--- PAGE EXTRACT Enclosed Below ---

In fact, brand-name drug manufacturers still control 90 per cent of the Canadian market, but the impact of generic drugs where they exist has had a dramatic effect on prices. For instance, in Ontario pharmacists can buy 100 tablets of Valium for $13.09, while the cost for the cheapest equivalent generic product, made from the drug diazepam, is only $2.13—a difference of more than 500 per cent. While estimates vary, all parties acknowledge that compulsory licensing has meant large consumer savings. The government estimates the saving at more than $100 million a year over the past 14 years.

Ouellet’s announcement that he is considering amendments to Canada’s patent act has prompted opposition charges that he has bent to pressure from the multinational drug firms, which has been the major group pressing for changes. Two separate academic studies have found that the current system has been successful in

keeping consumer drug prices down. In 1981 a report for the Economic Council of Canada recommended that “compulsory licensing be retained in its present form.” And a 1981 report on the drug industry by two Canadian economists concluded that the system caused the price of drugs facing competition to fall dramatically. Myron Gordon, a University of Toronto finance professor who coauthored the report for the Canadian Institute for Economic Policy, says that the end of the compulsory licensing system would be very costly to hospitals and patients on provincially subsidized drug plans, which only subsidize pharmacists for the lowest-priced product.

Furthermore, a confidential internal discussion paper prepared within the department of consumer and corporate

affairs—a copy of which has been obtained by Maclean's—also found that compulsory licensing effectively lowered drug prices. “While generic products rarely attain more than a 25-percent market share, they do have the effect of lowering the price of the original patented drug,” says the paper, prepared last September by the department’s bureau of policy co-ordination.

--- End of Enclosed PAGE EXTRACT ---
--- RAW DATA Enclosed Below ---

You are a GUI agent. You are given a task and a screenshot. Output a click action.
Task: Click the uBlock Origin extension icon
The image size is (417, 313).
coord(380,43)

--- End of Enclosed RAW DATA ---

*WHAT YOU NEED TO DO*:
#1 Update the stretch of the drug-pricing article from "Furthermore, a confidential" through "of policy co-ordination.", changing "confidential" to "private".
#2 According to the drug-pricing article, how could the department's discussion paper conclude that compulsory licensing lowered drug prices even though generic products rarely reach more than a 25 percent market share? Answer in one to three sentences.
#3 In the drug-pricing article, what can pharmacists in Ontario pay for 100 tablets of Valium?

*SOLUTIONS BY TASK*:
#1
Furthermore, a private internal discussion paper prepared within the department of consumer and corporate

affairs—a copy of which has been obtained by Maclean's—also found that compulsory licensing effectively lowered drug prices. “While generic products rarely attain more than a 25-percent market share, they do have the effect of lowering the price of the original patented drug,” says the paper, prepared last September by the department’s bureau of policy co-ordination.

#2 The paper says that generic products lower the price of the original patented drug, even with a small market share. So their presence brings prices down without their taking over the market.

#3 They can buy 100 tablets of Valium for $13.09.